Figure 6. IL10 localization in a simulated fibrotic granuloma over time

IL10 concentration is represented in the above images for a single representative granuloma over time (same simulation as in Figures 3,4,5. IL10 is visible early in infection and continues be present throughout the infection. Red represents the highest concentration of IL-10 and blue represents no IL-10 (relative color bar shown).

Figure 7. Active TGF-β1 localization in a simulated fibrotic granuloma over time

Active TGF-β1 concentration is represented in the above images for a single representative granuloma (same simulation as in Figures 3,4,5,6). Red represents the highest concentration of active TGF-β1 and blue represents no active TGF-β1 (relative color bar shown).

Figure 8. Latent TGF-β1 localization in a simulated fibrotic granuloma over time

Latent TGF-β1 concentration is represented in the above images for a single representative granuloma. Latent TGF-β1 is visible early in infection and continues be present throughout infection (same simulation as in Figures 3,4,5,6,7). Red represents the highest concentration of latent TGF-β1 and blue represents no latent TGF-β1 (relative color bar shown).

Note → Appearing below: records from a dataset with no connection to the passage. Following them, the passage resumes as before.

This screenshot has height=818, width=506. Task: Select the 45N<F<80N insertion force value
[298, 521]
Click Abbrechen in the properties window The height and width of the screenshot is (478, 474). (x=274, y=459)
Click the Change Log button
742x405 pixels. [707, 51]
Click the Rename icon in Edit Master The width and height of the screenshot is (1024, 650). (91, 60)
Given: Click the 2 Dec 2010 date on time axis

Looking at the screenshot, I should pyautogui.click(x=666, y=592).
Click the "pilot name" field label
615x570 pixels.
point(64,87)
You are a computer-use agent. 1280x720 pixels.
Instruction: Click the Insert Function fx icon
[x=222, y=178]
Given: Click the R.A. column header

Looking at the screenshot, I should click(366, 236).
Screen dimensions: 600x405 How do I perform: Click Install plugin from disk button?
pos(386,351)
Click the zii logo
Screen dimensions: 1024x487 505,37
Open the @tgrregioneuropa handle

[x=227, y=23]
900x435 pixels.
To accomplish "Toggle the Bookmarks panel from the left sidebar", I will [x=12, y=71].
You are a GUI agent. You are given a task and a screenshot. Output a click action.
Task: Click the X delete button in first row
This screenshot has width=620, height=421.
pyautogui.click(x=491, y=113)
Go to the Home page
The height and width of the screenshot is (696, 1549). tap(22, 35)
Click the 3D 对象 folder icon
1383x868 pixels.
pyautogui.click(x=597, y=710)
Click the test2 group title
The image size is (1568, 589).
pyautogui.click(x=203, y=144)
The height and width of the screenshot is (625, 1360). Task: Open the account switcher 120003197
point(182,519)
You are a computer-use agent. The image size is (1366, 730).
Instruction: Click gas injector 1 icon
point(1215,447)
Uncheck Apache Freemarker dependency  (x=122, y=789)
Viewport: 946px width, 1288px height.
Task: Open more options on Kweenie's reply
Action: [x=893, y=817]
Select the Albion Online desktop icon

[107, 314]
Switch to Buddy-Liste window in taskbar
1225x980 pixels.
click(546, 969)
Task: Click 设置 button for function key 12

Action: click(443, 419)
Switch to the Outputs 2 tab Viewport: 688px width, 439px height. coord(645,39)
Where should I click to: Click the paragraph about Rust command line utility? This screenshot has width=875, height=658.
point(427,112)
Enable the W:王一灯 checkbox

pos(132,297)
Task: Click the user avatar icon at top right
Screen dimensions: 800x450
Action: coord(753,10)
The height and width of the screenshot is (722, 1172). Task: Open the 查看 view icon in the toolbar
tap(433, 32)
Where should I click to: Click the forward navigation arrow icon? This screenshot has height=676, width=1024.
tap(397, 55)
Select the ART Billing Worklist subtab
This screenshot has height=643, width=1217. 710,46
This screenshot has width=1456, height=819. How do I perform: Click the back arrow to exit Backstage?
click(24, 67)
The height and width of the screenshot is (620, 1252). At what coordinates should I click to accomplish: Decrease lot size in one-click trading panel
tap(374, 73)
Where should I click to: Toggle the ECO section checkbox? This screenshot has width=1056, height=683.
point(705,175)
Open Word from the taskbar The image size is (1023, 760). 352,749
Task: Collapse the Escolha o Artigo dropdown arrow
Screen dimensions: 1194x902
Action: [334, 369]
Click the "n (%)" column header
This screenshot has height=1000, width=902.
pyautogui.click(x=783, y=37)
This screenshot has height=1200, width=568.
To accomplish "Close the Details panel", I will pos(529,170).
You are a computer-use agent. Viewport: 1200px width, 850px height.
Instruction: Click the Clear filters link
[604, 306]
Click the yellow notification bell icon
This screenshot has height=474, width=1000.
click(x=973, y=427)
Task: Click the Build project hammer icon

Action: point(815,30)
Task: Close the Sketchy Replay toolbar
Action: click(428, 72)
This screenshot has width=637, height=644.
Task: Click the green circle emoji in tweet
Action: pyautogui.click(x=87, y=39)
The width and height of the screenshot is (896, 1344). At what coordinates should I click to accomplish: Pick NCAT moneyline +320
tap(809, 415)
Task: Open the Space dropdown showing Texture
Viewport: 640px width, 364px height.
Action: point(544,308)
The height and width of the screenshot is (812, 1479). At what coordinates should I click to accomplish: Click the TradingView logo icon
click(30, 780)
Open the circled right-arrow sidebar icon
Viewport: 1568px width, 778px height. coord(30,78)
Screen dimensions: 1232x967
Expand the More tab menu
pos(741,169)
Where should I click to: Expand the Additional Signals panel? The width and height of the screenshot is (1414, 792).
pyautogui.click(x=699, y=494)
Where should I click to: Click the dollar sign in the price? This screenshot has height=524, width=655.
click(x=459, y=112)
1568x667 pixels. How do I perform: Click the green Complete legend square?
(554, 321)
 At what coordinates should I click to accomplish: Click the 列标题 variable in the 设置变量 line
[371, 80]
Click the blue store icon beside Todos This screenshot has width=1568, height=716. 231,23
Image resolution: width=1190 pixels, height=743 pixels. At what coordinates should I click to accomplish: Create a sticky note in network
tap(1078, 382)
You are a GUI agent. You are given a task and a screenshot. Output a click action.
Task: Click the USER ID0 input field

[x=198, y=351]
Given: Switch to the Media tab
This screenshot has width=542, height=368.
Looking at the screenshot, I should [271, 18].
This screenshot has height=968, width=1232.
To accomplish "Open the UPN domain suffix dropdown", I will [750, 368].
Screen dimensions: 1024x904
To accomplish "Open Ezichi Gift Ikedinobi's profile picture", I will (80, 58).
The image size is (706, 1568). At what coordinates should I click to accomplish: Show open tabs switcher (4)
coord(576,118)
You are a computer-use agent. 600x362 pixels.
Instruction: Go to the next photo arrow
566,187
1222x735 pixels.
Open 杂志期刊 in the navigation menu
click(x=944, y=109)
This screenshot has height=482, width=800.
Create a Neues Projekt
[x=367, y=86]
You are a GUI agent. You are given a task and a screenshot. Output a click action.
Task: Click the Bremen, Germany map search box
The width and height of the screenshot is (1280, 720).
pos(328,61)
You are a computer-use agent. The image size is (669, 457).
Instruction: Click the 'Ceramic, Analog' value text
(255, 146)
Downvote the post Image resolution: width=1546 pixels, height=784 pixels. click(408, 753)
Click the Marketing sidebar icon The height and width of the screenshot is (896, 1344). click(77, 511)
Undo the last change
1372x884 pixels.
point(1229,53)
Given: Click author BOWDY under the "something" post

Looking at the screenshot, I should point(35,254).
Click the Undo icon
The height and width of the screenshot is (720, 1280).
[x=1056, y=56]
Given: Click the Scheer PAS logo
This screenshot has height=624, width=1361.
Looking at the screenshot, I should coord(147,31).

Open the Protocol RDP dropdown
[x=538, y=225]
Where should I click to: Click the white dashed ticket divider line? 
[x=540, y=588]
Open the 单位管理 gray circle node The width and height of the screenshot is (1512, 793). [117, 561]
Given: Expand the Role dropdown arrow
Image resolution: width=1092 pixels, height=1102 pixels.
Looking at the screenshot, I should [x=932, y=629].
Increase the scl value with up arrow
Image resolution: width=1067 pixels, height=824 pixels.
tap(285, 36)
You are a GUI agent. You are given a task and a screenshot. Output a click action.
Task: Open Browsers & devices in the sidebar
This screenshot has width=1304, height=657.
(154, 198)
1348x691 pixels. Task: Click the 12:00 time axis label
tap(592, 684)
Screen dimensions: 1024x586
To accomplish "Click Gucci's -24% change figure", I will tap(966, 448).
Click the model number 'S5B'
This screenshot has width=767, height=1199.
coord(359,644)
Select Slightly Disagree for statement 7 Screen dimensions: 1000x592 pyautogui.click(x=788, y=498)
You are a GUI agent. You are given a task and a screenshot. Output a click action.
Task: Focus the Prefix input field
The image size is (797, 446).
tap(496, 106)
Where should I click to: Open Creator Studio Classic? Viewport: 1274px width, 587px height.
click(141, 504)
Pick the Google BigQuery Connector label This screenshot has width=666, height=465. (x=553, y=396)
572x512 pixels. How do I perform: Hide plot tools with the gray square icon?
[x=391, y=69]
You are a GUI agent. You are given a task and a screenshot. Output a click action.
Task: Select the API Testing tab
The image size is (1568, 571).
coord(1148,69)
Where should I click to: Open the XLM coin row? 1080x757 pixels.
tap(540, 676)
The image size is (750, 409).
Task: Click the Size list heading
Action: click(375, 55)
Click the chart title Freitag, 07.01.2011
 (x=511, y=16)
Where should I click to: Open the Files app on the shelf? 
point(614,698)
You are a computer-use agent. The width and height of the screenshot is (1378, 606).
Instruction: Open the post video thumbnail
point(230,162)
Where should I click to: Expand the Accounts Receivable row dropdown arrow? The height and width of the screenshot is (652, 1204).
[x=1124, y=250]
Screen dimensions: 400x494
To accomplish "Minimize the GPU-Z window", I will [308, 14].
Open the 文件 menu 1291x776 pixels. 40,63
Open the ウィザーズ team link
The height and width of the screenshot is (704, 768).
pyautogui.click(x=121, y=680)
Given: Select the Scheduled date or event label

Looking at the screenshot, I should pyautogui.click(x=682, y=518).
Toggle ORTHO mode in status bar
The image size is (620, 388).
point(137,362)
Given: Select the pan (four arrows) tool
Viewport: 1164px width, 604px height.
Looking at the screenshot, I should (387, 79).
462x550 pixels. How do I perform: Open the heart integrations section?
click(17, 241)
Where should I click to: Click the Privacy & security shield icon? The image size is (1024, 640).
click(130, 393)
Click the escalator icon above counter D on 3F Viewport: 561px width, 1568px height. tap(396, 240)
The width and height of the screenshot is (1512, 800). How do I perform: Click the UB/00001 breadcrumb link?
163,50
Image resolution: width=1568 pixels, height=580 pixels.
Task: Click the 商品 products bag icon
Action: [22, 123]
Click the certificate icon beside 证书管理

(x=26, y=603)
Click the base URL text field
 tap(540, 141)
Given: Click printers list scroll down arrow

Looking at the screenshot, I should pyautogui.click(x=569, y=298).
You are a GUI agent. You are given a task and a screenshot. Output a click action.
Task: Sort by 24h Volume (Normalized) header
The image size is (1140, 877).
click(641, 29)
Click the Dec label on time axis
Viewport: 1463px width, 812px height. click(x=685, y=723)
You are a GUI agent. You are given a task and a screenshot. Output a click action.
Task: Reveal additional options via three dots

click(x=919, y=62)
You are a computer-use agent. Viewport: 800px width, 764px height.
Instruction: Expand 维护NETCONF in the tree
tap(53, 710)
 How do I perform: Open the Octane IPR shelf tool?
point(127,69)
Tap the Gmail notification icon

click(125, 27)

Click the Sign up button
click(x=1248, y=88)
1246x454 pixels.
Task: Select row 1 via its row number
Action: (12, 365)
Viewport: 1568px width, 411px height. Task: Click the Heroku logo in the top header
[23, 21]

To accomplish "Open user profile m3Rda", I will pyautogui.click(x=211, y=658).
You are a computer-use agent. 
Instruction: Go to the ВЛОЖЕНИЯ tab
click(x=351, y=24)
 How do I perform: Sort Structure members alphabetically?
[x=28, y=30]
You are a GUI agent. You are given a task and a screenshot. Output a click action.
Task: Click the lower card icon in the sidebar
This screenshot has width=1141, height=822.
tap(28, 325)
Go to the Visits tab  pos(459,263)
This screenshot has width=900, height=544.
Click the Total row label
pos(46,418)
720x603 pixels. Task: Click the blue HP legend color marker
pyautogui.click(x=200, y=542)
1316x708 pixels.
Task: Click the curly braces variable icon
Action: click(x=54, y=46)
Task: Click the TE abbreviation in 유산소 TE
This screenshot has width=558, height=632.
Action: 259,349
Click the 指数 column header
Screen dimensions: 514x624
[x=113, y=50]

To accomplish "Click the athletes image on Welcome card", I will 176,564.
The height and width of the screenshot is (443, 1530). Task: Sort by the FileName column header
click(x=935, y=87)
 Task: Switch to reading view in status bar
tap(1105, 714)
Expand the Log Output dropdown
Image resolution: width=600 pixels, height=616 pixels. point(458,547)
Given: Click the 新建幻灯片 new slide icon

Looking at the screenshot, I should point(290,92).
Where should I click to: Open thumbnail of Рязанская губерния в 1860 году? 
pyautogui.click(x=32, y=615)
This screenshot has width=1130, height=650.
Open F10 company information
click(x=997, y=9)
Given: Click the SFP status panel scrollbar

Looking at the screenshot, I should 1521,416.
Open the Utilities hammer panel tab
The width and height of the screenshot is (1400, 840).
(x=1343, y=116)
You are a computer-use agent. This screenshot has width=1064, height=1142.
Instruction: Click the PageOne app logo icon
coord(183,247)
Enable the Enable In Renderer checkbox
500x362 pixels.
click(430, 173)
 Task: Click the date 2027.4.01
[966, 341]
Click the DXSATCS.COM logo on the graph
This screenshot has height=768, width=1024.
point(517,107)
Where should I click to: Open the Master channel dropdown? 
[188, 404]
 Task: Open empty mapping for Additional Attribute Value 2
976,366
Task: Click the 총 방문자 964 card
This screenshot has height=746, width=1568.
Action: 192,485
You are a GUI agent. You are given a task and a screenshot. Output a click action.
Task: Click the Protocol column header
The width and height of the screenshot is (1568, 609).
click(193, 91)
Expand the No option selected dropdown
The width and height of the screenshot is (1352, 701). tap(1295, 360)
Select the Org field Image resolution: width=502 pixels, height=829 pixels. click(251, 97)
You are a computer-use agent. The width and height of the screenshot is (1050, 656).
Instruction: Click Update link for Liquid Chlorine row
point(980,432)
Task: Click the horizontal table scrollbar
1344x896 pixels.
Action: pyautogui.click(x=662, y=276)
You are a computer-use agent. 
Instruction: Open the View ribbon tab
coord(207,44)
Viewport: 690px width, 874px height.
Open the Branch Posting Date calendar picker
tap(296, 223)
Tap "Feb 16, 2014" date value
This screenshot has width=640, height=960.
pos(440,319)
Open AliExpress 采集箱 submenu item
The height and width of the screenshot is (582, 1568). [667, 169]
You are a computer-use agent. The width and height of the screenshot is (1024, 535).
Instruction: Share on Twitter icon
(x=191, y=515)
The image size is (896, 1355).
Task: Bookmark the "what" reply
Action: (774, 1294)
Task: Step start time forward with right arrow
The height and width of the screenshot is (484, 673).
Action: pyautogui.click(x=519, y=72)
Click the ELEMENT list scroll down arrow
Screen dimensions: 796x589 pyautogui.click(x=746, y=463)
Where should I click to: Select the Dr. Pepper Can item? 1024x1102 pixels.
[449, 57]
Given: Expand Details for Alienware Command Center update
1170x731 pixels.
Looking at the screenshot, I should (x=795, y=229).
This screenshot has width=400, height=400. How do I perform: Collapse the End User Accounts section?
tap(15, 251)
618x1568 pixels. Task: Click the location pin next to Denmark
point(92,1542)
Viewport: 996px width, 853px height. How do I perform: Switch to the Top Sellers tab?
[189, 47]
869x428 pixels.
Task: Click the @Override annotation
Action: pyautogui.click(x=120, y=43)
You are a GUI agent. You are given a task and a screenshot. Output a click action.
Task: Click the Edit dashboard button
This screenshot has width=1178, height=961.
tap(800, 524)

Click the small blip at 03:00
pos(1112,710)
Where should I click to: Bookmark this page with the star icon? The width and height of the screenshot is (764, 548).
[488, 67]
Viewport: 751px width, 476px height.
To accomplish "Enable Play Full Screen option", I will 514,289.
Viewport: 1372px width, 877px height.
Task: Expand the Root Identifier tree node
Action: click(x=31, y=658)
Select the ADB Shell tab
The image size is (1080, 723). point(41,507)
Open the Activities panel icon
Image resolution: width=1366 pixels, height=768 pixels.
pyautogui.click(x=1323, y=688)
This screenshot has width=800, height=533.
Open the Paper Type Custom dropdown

Figure 9. Fibroblast and myofibroblast numbers in 500 simulated granulomas over time

Each line represents and individual granuloma from the fibrosis parameter set (Table 1). A) Fibroblasts per granuloma over 300 days PI. B) Myofibroblasts per granuloma over 300 days PI.

Figure 10. Snapshots of a simulated granulomas comparing fibroblast localization when fibroblast movement is enabled and inhibited

Simulation of 2mm ×2mm lung tissue. A) Snapshot of simulated granuloma showing the fibroblasts localization when fibroblast movement is permitted. Cells are represented by different colors as follows: resting macrophages are green, activated macrophages are blue, infected macrophages are orange, chronically infected macrophages are red, IFNγ producing T-cells are pink, cytotoxic T cells are violet, regulatory T cells are cyan, fibroblasts are maroon, and myofibroblasts are gold. B) Snapshot of the same simulated granuloma as shown in A, when fibroblast movement is completely inhibited. Distributions of cytokines not shown.

Figure 11. Snapshot of a simulated granuloma exhibiting central fibrosis at 150 days post infection

Simulation of 2mm ×2mm lung tissue. A) Snapshot of simulated granuloma showing localization of all cell types. Myofibroblasts can be seen in the center of the lesion. Cells are represented by different colors as follows: resting macrophages are green, activated macrophages are blue, infected macrophages are orange, chronically infected macrophages are red, IFNγ producing T-cells are pink, cytotoxic T cells are violet, regulatory T cells are cyan, fibroblasts are maroon, and myofibroblasts are gold. B) Snapshot of simulated granuloma displaying only fibroblasts, myofibroblasts, and caseum. Caseum is represented in these images as brown compartments. Cytokine distributions not shown.